Things I'm still hazy on:

- do I need a second power supply for the extruder or can it run off the 24v powersupply driving my ShapeOko's motors now?
- will Grbl 0.8a which I'm currently using work for 3D printing or do I need to re-flash?

What else is necessary? I'd like to avoid the complication of a heated bed.

I'm almost tempted to get a full 3D printer kit, then try to scavenge parts out of it --- that way if it doesn't work, I could just assemble the printer.


Re: Seeking advice on a simple inexpensive 3d printer "spind

Posted: Thu Jun 06, 2013 9:11 pm
by Will Winder
I briefly considered using ShapeOko as a 3D printer platform, but ended up building a separate printer. My deciding factor was that the CNC electronics and 3D printer electronics are too different, you'd have to re-flash it each time you want to switch between printer and router. Also if you already have an arduino running GRBL then you're out of luck, I believe all the current firmware flavors for 3D printing require at least an arduino mega. (supposedly you can 3D print with Mach3, so if you've gone that route this may not apply).

If you are determined to 3D print with the ShapeOko I would make it a PLA-Only machine, that you don't need to worry about setting up a heated bed. My standalone 3d printer does have a heated bed, but I've only used PLA so far and have not yet turned on the bed. Also you would need to make sure that your steppers are terminated in such a way that they can easily be swapped between the different electronics.

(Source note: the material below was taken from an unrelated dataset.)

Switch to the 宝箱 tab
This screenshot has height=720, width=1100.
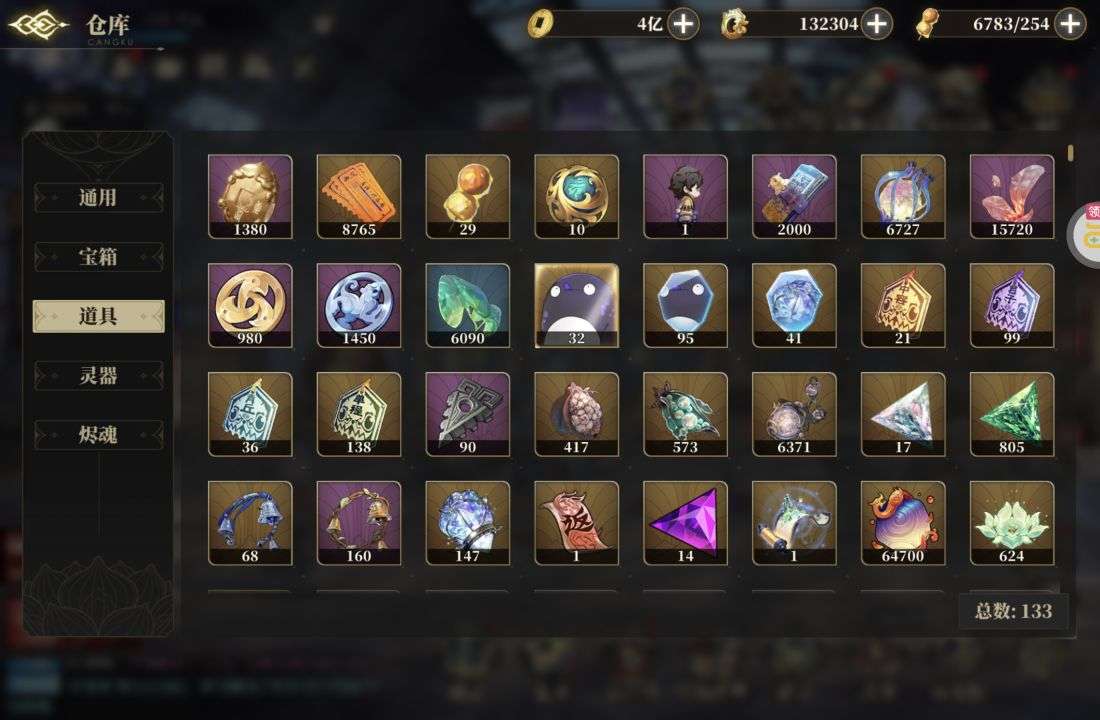click(98, 257)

As for parts, I would get this extruder: ... -70780.htm
coupled with this hot end: ... duct_id=88
all controlled with an Azteeg X1: ... ax13dp.htm

Re: Seeking advice on a simple inexpensive 3d printer "spind

Posted: Thu Jun 06, 2013 9:42 pm
by northbear
Looking online a bit I found someone ("Jon") who did a CNC conversion very similar to what I was looking to do. ... inter.html

In the comments of that section he mentions he has now gone to a standalone 3D printer and that the Temp controller he was "waaay off on the temps it was reading which I think was causing a lot of problems"

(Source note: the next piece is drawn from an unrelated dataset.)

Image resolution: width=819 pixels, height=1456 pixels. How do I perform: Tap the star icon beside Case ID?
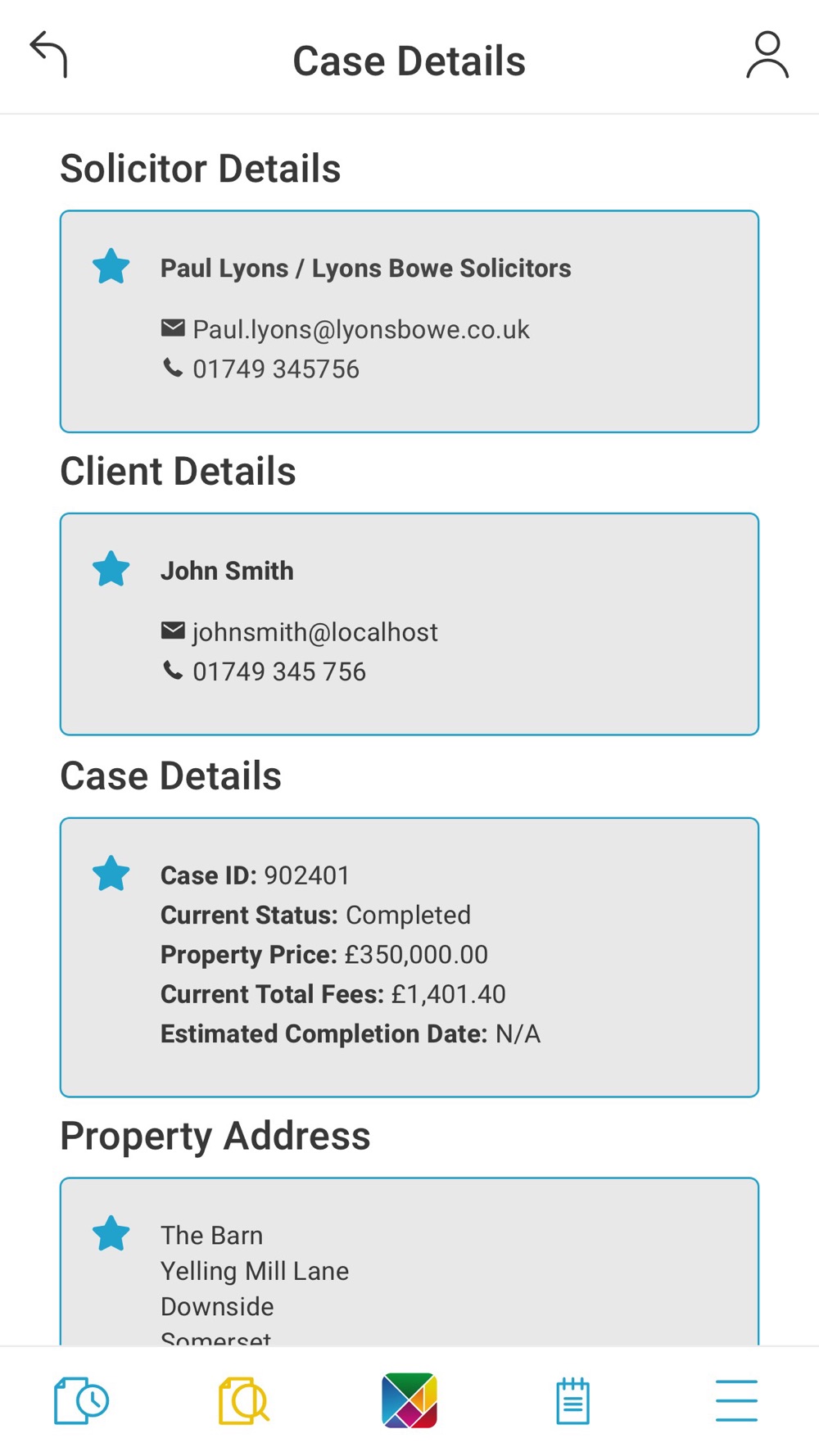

It also sounds like it took him a while to get the QU-BD to work -- ... -jams.html
but did get it working in the end.

Re: Seeking advice on a simple inexpensive 3d printer "spind

Posted: Sat Jun 08, 2013 6:57 am
by kbot3d
as far as the inexpensive part, this is not where you want to save money. the extruder is to the printer what your engine and transmission is to your car. would you buy a camaro with a 4banger?
spend the money on a good reputable hotend or you won't get the quality you want in a print

there are two parts to the extruder setup. the feed system and the hotend. I have tried every popular version of the feed system. each has its own issues with the geared system using a hobbed bolt being the most reliable. direct drives look nice but don't operate as well in practice. the qubd out of the box is junk. I worked up a few parts to get it to function but in the end threw both of them in a drawer. bowden systems are tube fed with the feed system separate from the hot end. they are best suited to the rostock or delta design where weight savings is needed. the additional friction and retraction /restart causes its own headaches.

in the end I designed my own that is easy to reset and doesn't require springs. I happen to have a few handy as I am still working out lettering for my logo. you will need a hobbed bolt and a few bearings and bolts which I can provide for a small charge. I'll give you the plastic for shipping costs.

The hotend has as many variants as nike has shoes. I use the jhead from hotends mostly because I got a good deal buying ten of them at once. they beat the ebay clone hands down but will melt if you don't keep a fan on them. all metal hotends are nice but the heat will creep up to the top causing the filament to soften then spill off to the side ruining your print. No feed equals no print. This sucks 12 hours into a 13 hour print.
ceramics are nice but hard to keep cool. after writing all this I'm not sure I've said anything helpful. if you would like one of mine to try, pm me. you will need a jhead from and a fan. I have a drawing to match for an aluminum keeper which is a must after so many hours of printing to keep it from working its way out and ruining not only the print but the feed setup if you are setup for aluminum. i use 1/8 6061 plate.